(Beginning of SOURCE RECORDS)

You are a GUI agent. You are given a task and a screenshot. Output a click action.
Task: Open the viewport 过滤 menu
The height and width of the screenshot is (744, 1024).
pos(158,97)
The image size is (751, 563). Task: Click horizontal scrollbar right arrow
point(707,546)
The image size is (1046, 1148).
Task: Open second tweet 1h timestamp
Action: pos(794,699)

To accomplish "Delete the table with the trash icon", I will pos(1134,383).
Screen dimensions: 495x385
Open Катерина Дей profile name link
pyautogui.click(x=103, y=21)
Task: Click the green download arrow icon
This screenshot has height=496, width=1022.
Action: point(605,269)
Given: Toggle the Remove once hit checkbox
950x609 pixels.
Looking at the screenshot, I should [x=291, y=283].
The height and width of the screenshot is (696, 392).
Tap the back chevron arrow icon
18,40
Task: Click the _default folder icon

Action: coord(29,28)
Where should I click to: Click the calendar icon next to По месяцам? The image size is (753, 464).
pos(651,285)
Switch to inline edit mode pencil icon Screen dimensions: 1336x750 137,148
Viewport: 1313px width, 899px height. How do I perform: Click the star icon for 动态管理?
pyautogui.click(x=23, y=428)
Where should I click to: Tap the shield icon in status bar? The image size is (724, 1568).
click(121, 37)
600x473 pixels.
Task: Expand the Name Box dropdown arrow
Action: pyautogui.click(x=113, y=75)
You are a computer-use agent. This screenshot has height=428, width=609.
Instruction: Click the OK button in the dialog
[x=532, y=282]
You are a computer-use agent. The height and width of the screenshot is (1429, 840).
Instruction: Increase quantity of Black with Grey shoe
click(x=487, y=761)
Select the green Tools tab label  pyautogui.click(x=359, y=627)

(End of SOURCE RECORDS)

__WHAT TO DO__.
Retype the whole listing above exactly.

__SOLUTION TO THIS EXERCISE__.
You are a GUI agent. You are given a task and a screenshot. Output a click action.
Task: Open the viewport 过滤 menu
The height and width of the screenshot is (744, 1024).
pos(158,97)
The image size is (751, 563). Task: Click horizontal scrollbar right arrow
point(707,546)
The image size is (1046, 1148).
Task: Open second tweet 1h timestamp
Action: pos(794,699)

To accomplish "Delete the table with the trash icon", I will pos(1134,383).
Screen dimensions: 495x385
Open Катерина Дей profile name link
pyautogui.click(x=103, y=21)
Task: Click the green download arrow icon
This screenshot has height=496, width=1022.
Action: point(605,269)
Given: Toggle the Remove once hit checkbox
950x609 pixels.
Looking at the screenshot, I should [x=291, y=283].
The height and width of the screenshot is (696, 392).
Tap the back chevron arrow icon
18,40
Task: Click the _default folder icon

Action: coord(29,28)
Where should I click to: Click the calendar icon next to По месяцам? The image size is (753, 464).
pos(651,285)
Switch to inline edit mode pencil icon Screen dimensions: 1336x750 137,148
Viewport: 1313px width, 899px height. How do I perform: Click the star icon for 动态管理?
pyautogui.click(x=23, y=428)
Where should I click to: Tap the shield icon in status bar? The image size is (724, 1568).
click(121, 37)
600x473 pixels.
Task: Expand the Name Box dropdown arrow
Action: pyautogui.click(x=113, y=75)
You are a computer-use agent. This screenshot has height=428, width=609.
Instruction: Click the OK button in the dialog
[x=532, y=282]
You are a computer-use agent. The height and width of the screenshot is (1429, 840).
Instruction: Increase quantity of Black with Grey shoe
click(x=487, y=761)
Select the green Tools tab label  pyautogui.click(x=359, y=627)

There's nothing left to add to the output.